Data value is only as good as its quality. But many organizations go wrong when they make decisions based on poor data.
Data quality issues are very common in all industries. They are a business issue that costs much more to address than to avoid.
Below, we look at the common ones and how to fix them.
Incomplete data
This happens when records don’t contain essential fields. For example:
- Customer contact information without email addresses
- Transaction records without a date or time
- Product without price information.
Lack of information makes it difficult to analyze data. It skews reporting and creates problems for downstream teams.

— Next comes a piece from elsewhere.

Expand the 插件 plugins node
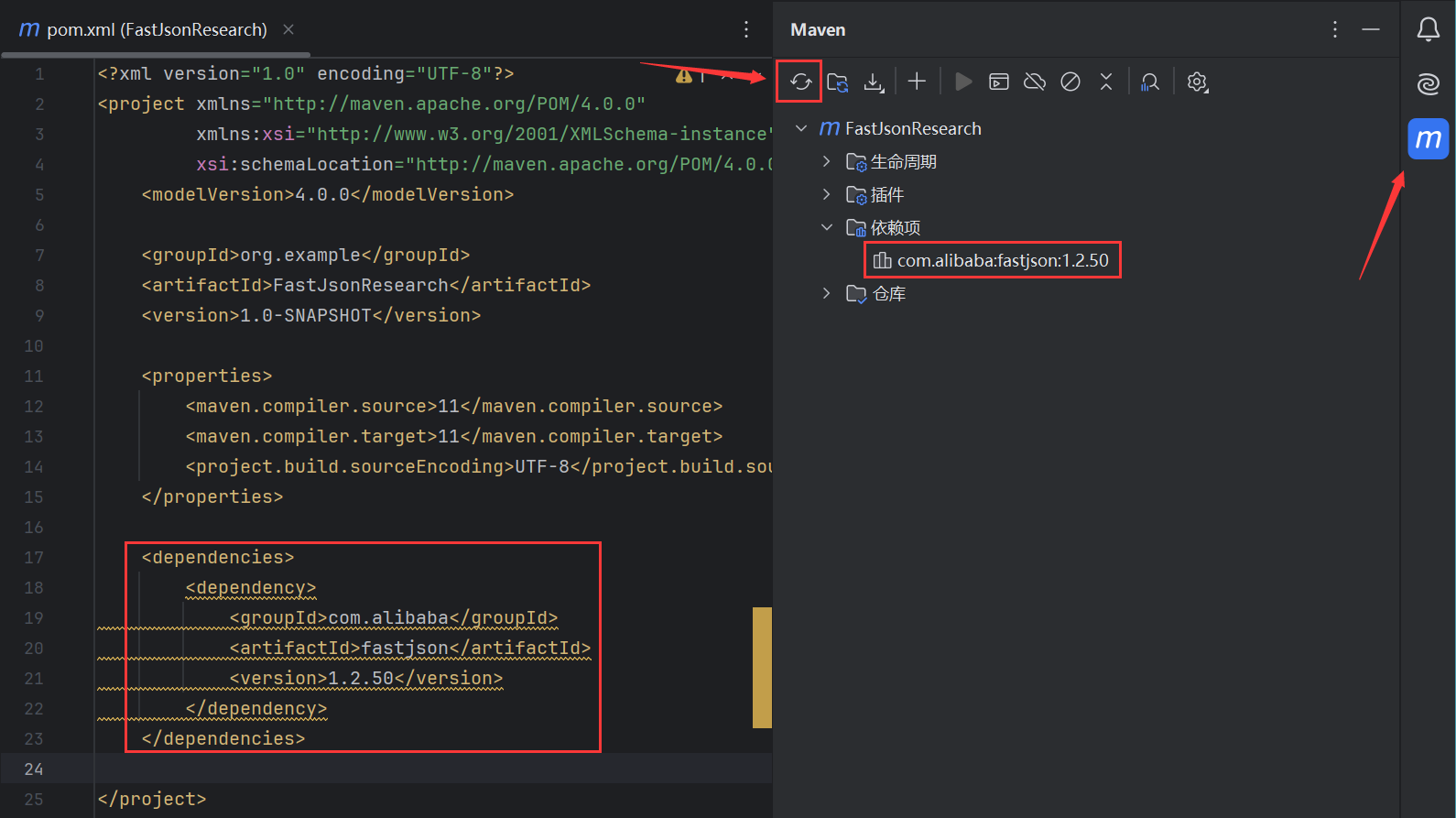1456x818 pixels. click(827, 194)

The solution starts with enforcing data entry requirements at the source. This might be:
- Mandatory fields
- Field validation
- Automated checks.
The checks identify incomplete records before they are added to the system.
Duplicate records
This is one of the most insidious and irritating problems for technical teams and users. It happens when the same customer, a product, or a transaction is duplicated in a dataset. It could have small spelling, formatting differences, or different identifiers that hinder automatic systems from recognizing it as the same record.
This leads to:
- Overcounts
- Confusing metrics
- Poor customer experiences.
Hiring data consultants will help in implementing a master data management approach. They can come up with a structured means of identifying, merging, and preventing duplicates at scale.
Inconsistent data formats
In some cases, data is recorded inconsistently by multiple systems at multiple entry points. It can be difficult to deal with when needed for comparison or integration.
For example:
- DD/MM/YYYY and MM/DD/YYYY
- Phone numbers with and without country codes
- Product categories with different names in different departments, etc.

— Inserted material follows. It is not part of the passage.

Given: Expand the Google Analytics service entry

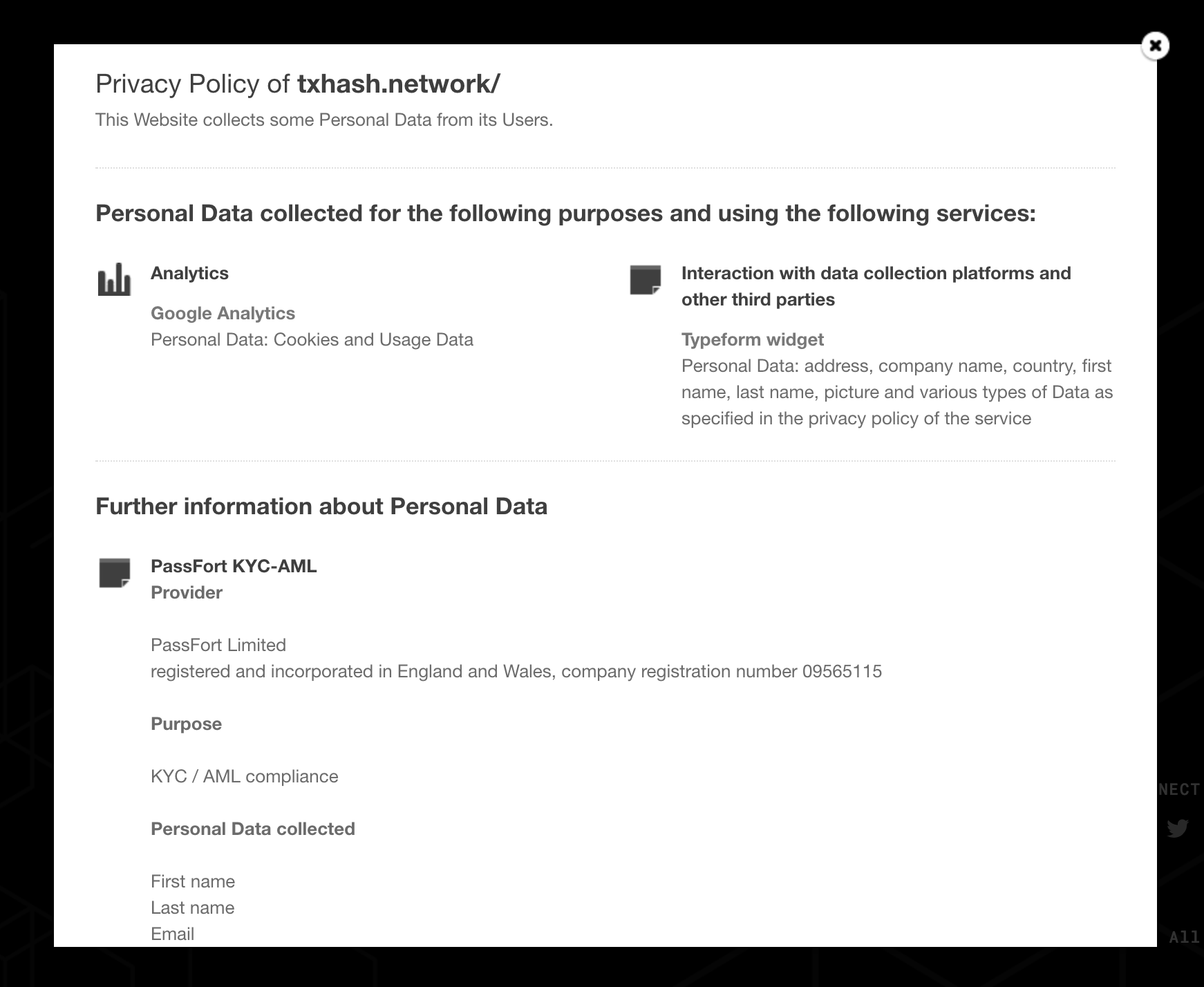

These inconsistencies create poor data that is not reliable for analysis or integration.
The answer lies in standardization. Create a data dictionary that specifies the format for each type in the organization. To maintain the format, use measures like:
- Input validation
- Data pipeline transformation rules
- Regular format checks.
Inaccurate data
This is data that is there. But it is factually incorrect. It could be:
- A misspelled address
- A wrong product description
- A mis-entered finance figure.
This may seem valid data until someone reacts and finds the error in the results.
Inaccuracy often enters datasets through:
- Manual data entry errors
- System migration issues
- Poor integration between platforms that don’t map fields correctly.
Inaccuracy can be solved through:
- Validation of sources
- Cross-system reconciliation checks
- Documented procedures for identifying and correcting errors if they are found.
Concluding words
Data quality is a discipline. It needs to be managed by the proper processes, tools, and organizational commitment. You should focus on data quality at a foundational level. It is always cheaper to keep quality data than it is to operate on data that is not reliable.